● **YOUR GOAL**
Copy out every one of the records below, word for word and line for line.
━━━━━ RECORDS TO PROCESS
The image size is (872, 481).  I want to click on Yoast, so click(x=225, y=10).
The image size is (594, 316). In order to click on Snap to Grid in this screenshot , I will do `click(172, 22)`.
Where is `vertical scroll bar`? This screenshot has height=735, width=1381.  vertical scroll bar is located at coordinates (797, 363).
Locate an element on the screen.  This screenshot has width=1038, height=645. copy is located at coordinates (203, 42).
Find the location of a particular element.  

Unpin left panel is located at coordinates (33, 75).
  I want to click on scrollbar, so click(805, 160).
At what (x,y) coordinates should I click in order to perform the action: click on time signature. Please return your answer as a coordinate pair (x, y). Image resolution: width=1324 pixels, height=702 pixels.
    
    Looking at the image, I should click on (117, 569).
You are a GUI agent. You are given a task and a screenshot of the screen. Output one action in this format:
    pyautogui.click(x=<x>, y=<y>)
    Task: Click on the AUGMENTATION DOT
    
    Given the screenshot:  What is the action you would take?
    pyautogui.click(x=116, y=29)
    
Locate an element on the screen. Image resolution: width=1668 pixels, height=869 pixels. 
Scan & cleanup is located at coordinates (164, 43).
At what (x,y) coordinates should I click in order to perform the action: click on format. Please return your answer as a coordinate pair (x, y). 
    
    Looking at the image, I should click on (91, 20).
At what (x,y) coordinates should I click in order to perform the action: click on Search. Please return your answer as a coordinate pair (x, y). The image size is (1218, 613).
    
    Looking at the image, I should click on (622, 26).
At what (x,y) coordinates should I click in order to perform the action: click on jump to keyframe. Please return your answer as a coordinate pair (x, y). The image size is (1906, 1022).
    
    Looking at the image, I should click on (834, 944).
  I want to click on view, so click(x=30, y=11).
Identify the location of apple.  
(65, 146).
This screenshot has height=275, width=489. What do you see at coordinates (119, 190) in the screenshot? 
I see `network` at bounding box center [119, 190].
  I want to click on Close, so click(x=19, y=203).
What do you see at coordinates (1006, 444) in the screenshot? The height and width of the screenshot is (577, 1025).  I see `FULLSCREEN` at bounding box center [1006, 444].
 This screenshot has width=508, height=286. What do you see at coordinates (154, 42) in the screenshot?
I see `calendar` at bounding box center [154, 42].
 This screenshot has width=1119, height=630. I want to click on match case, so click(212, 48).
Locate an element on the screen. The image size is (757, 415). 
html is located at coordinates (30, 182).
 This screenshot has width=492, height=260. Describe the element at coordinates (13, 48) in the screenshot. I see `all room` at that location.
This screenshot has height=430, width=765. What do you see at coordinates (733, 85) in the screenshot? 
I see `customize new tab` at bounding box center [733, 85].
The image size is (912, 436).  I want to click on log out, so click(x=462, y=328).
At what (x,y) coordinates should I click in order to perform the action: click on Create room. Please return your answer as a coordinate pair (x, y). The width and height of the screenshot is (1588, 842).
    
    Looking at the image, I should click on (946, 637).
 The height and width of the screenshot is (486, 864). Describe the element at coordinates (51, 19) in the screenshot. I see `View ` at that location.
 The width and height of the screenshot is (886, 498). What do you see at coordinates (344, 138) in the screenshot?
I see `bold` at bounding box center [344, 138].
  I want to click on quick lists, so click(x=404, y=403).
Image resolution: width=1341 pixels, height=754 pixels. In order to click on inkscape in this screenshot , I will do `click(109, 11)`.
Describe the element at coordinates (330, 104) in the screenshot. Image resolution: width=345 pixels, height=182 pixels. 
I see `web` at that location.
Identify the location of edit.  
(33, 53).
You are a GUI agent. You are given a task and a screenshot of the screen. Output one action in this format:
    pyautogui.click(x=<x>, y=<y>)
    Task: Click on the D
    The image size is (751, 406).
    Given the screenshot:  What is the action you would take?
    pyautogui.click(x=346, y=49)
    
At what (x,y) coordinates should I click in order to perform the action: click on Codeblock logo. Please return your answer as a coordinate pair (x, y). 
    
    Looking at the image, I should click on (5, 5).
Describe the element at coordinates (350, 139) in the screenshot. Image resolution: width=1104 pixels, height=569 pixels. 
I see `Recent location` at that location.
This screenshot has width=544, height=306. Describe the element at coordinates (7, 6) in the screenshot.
━━━━━━━━━━
● **OUTPUT**
The image size is (872, 481).  I want to click on Yoast, so click(x=225, y=10).
The image size is (594, 316). In order to click on Snap to Grid in this screenshot , I will do `click(172, 22)`.
Where is `vertical scroll bar`? This screenshot has height=735, width=1381.  vertical scroll bar is located at coordinates (797, 363).
Locate an element on the screen.  This screenshot has width=1038, height=645. copy is located at coordinates (203, 42).
Find the location of a particular element.  

Unpin left panel is located at coordinates (33, 75).
  I want to click on scrollbar, so click(805, 160).
At what (x,y) coordinates should I click in order to perform the action: click on time signature. Please return your answer as a coordinate pair (x, y). Image resolution: width=1324 pixels, height=702 pixels.
    
    Looking at the image, I should click on (117, 569).
You are a GUI agent. You are given a task and a screenshot of the screen. Output one action in this format:
    pyautogui.click(x=<x>, y=<y>)
    Task: Click on the AUGMENTATION DOT
    
    Given the screenshot:  What is the action you would take?
    pyautogui.click(x=116, y=29)
    
Locate an element on the screen. Image resolution: width=1668 pixels, height=869 pixels. 
Scan & cleanup is located at coordinates (164, 43).
At what (x,y) coordinates should I click in order to perform the action: click on format. Please return your answer as a coordinate pair (x, y). 
    
    Looking at the image, I should click on (91, 20).
At what (x,y) coordinates should I click in order to perform the action: click on Search. Please return your answer as a coordinate pair (x, y). The image size is (1218, 613).
    
    Looking at the image, I should click on (622, 26).
At what (x,y) coordinates should I click in order to perform the action: click on jump to keyframe. Please return your answer as a coordinate pair (x, y). The image size is (1906, 1022).
    
    Looking at the image, I should click on (834, 944).
  I want to click on view, so click(x=30, y=11).
Identify the location of apple.  
(65, 146).
This screenshot has height=275, width=489. What do you see at coordinates (119, 190) in the screenshot? 
I see `network` at bounding box center [119, 190].
  I want to click on Close, so click(x=19, y=203).
What do you see at coordinates (1006, 444) in the screenshot? The height and width of the screenshot is (577, 1025).  I see `FULLSCREEN` at bounding box center [1006, 444].
 This screenshot has width=508, height=286. What do you see at coordinates (154, 42) in the screenshot?
I see `calendar` at bounding box center [154, 42].
 This screenshot has width=1119, height=630. I want to click on match case, so click(212, 48).
Locate an element on the screen. The image size is (757, 415). 
html is located at coordinates (30, 182).
 This screenshot has width=492, height=260. Describe the element at coordinates (13, 48) in the screenshot. I see `all room` at that location.
This screenshot has height=430, width=765. What do you see at coordinates (733, 85) in the screenshot? 
I see `customize new tab` at bounding box center [733, 85].
The image size is (912, 436).  I want to click on log out, so click(x=462, y=328).
At what (x,y) coordinates should I click in order to perform the action: click on Create room. Please return your answer as a coordinate pair (x, y). The width and height of the screenshot is (1588, 842).
    
    Looking at the image, I should click on (946, 637).
 The height and width of the screenshot is (486, 864). Describe the element at coordinates (51, 19) in the screenshot. I see `View ` at that location.
 The width and height of the screenshot is (886, 498). What do you see at coordinates (344, 138) in the screenshot?
I see `bold` at bounding box center [344, 138].
  I want to click on quick lists, so click(x=404, y=403).
Image resolution: width=1341 pixels, height=754 pixels. In order to click on inkscape in this screenshot , I will do `click(109, 11)`.
Describe the element at coordinates (330, 104) in the screenshot. Image resolution: width=345 pixels, height=182 pixels. 
I see `web` at that location.
Identify the location of edit.  
(33, 53).
You are a GUI agent. You are given a task and a screenshot of the screen. Output one action in this format:
    pyautogui.click(x=<x>, y=<y>)
    Task: Click on the D
    The image size is (751, 406).
    Given the screenshot:  What is the action you would take?
    pyautogui.click(x=346, y=49)
    
At what (x,y) coordinates should I click in order to perform the action: click on Codeblock logo. Please return your answer as a coordinate pair (x, y). 
    
    Looking at the image, I should click on (5, 5).
Describe the element at coordinates (350, 139) in the screenshot. Image resolution: width=1104 pixels, height=569 pixels. 
I see `Recent location` at that location.
This screenshot has width=544, height=306. Describe the element at coordinates (7, 6) in the screenshot.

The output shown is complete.